Директор — родной дядя Олега Игоревича — в миру был ведущим закройщиком в ателье на Лунке и заглядывал в офис раза три в месяц. Ему было нестерпимо скучно выслушивать отчеты Макса, оживлялся он, лишь когда в конторе появлялась Ольга.
— Оленька, я бы пошил вам жакет, — мурявкал директор. — Секрет посадки дамского жакета — умение найти центры!
Ольга улыбалась так, будто сдвигала с места каменную глыбу, но закройщик этого не замечал. Он уже явно нашел центры на Ольгиной груди, и плевать ему было, скольких людей успела отправить в Санкт-Петербург в этом месяце турфирма «Эркер».
Ну, а самым главным человеком в «Эркере», безусловно, был водитель Константин Петрович, брат тестя Олега Игоревича. Всю свою жизнь, до прихода дурных времен, Петрович возил генерала и научился у него тому, что мы в ближайшем будущем стали называть «самопрезентациями», «умением себя подать» и «мощной харизмой». Максима он откровенно презирал, как, собственно, и всякого человека, не заработавшего геморроя на шоферской службе.
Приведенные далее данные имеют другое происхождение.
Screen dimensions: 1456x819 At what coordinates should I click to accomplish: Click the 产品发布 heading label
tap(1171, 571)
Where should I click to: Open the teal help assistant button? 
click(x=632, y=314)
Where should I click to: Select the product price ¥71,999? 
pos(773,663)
Хотя нет, Макса Петрович не любил как-то по-особенному. Поэтому Макс ездил по городу в троллейбусе.
Начиная бизнес, Олег Игоревич имел в виду заграничные путешествия — но, увы, потуги «Эркера» и других турфирм сдерживал государственный закон об ограничении на покупку валюты. Двести долларов на человека в год, и ни центом больше. Тогда психиатр придумал работать с приезжими гостями — и начал возить поляков в Корею и корейцев в Польшу транзитом через Москву и Санкт-Петербург. Организовывал путешествия рабочий конь Максим Перов. У него обнаружилась эйдетическая память, благодаря которой он держал в голове расписания всех авиарейсов. А еще Макс умел заводить знакомства в железнодорожных кассах, обаятельно говорил по телефону и с первой попытки отправлял факсы.
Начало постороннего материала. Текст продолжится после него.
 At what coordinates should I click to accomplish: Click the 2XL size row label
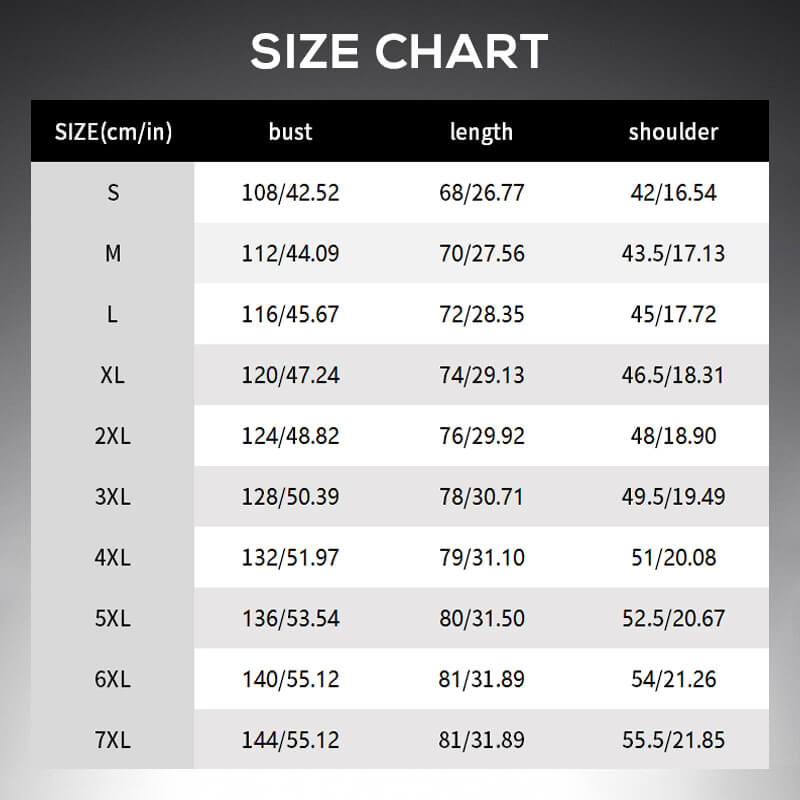pos(113,436)
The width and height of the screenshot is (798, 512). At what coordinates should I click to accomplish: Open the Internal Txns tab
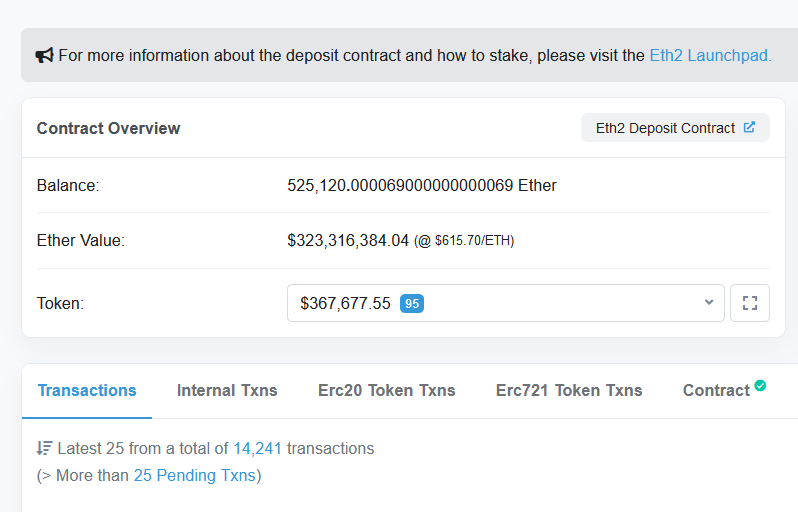click(x=227, y=390)
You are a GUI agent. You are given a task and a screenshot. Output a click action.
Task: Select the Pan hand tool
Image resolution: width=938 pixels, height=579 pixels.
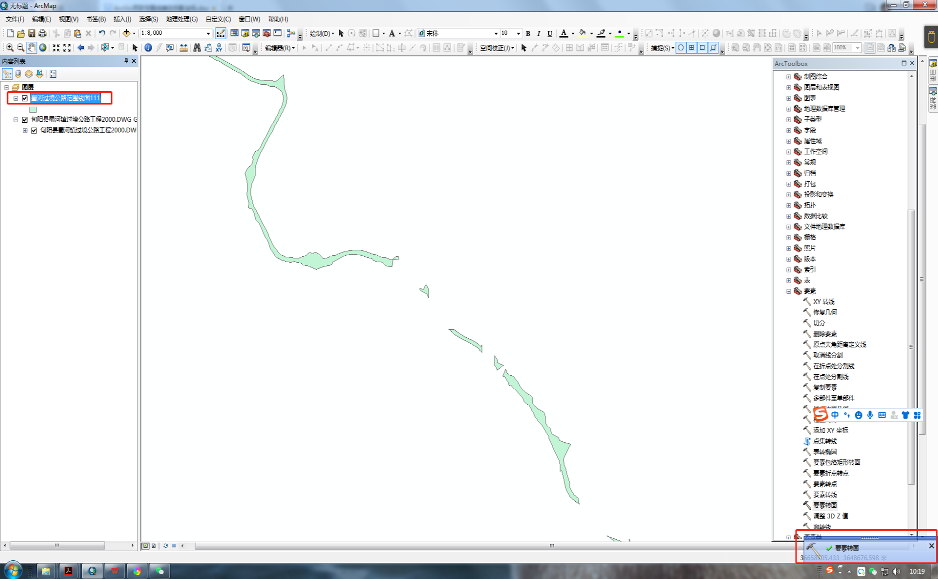[31, 47]
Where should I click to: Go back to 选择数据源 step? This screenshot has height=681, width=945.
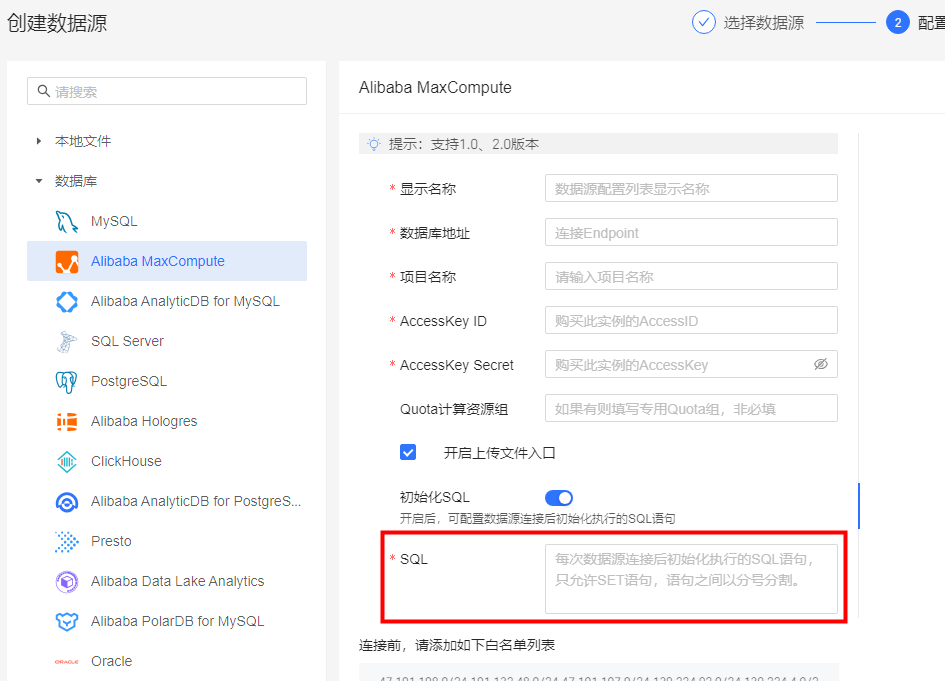coord(763,23)
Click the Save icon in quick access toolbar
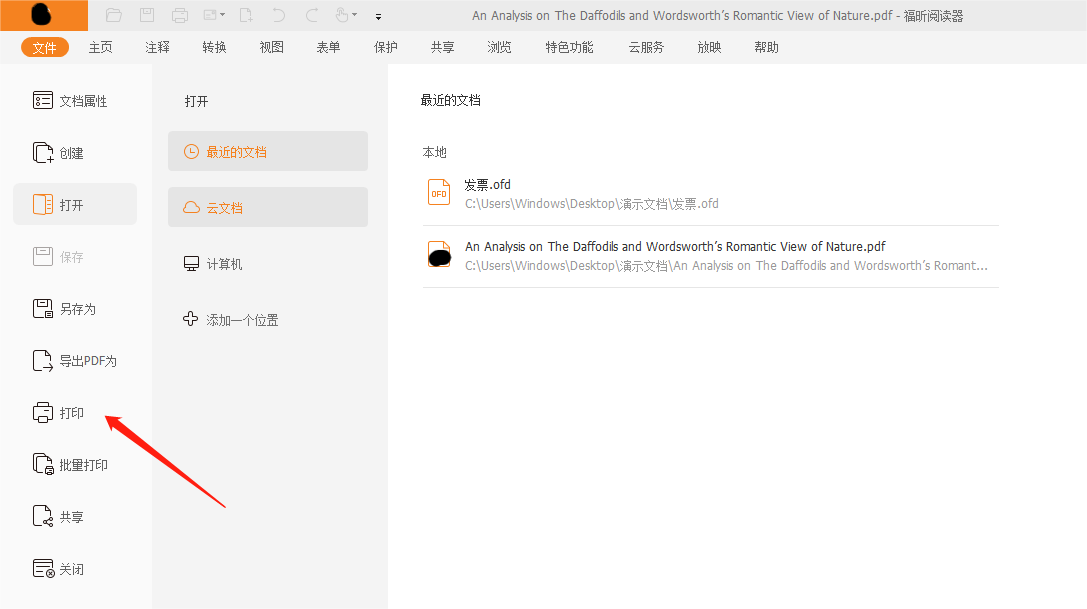The image size is (1087, 609). [x=147, y=14]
Мама свое обещание выполнила — армия помаячила, да и прошла стороной, как страшный сон. Приезжая на Агафуры, к Олегу Игоревичу, Перов часто встречал здесь своих ровесников — они гуляли в вольерах за сеткой-рабицей, «косили» от армии. Один из них, известный в нашем общем будущем артист Василий Ж., утверждал, что два месяца психушки уверенно засчитываются как два года армии.
— Как понять, сумасшедший человек или симулирует? — осмелев, спросил однажды у хозяина Максим Перов. Они прогуливались по тропинкам, усыпанным хвойными шпильками, и Олег Игоревич благосклонно кивал пижамным людям, то и дело попадавшимся навстречу. Полукруглый шрам на его щеке выглядел сегодня благородно, как след от сабли. Очень маленькой и очень кривой сабли.
— Сумасшедшие не догадываются о том, что они сумасшедшие.
— То есть, — решил уточнить Макс, — если я считаю себя безумным, я нормальный?
— Безумный Макс! — обрадовался Олег Игоревич. — Как я люблю этот фильм!
Обратить разговор к истокам Перову в тот день не удалось. Олег Игоревич был титаном словесного реслинга.
— Свинья белорыла, тупорыла, весь дом перерыла, — Максим давно заметил, что бессознательно повторяет скороговорки, подходящие к нужному случаю. А его застенная любовница Наташка начинала тихонько напевать романс «Я ехала домой» ровно за полчаса до 18:00. И пение ее становилось всё громче с каждой минутой.
Клиентка, с которой так долго возился сегодня Макс, и впрямь напоминала свинью. Полная, курносая, в розовой мохеровой кофте. Вначале собиралась в Душанбе за одеждой, потом передумала — пусть лучше Кишинев. Конь терпеливо рыл землю, валялся на непочатом краю работы и вообще делал всё, что мог, умел и был должен. В Москве ждали его звонка по поводу группы корейских товарищей, которые должны были прилететь в гостиницу «Космос». Важным пунктом отдыха у корейцев считались творческие встречи с русскими женщинами, всё это нужно было организовать, подтвердить и так далее. Но белорылая свинья не давала коню перевести дух.
— Ну я прямо не знаю, Максимушка, ну что вы мне посоветуете? Где лучше, в Кишиневе или в Душанбе?
Макс не бывал ни там, ни там, но рассказывал о незабываемых впечатлениях в убедительных подробностях.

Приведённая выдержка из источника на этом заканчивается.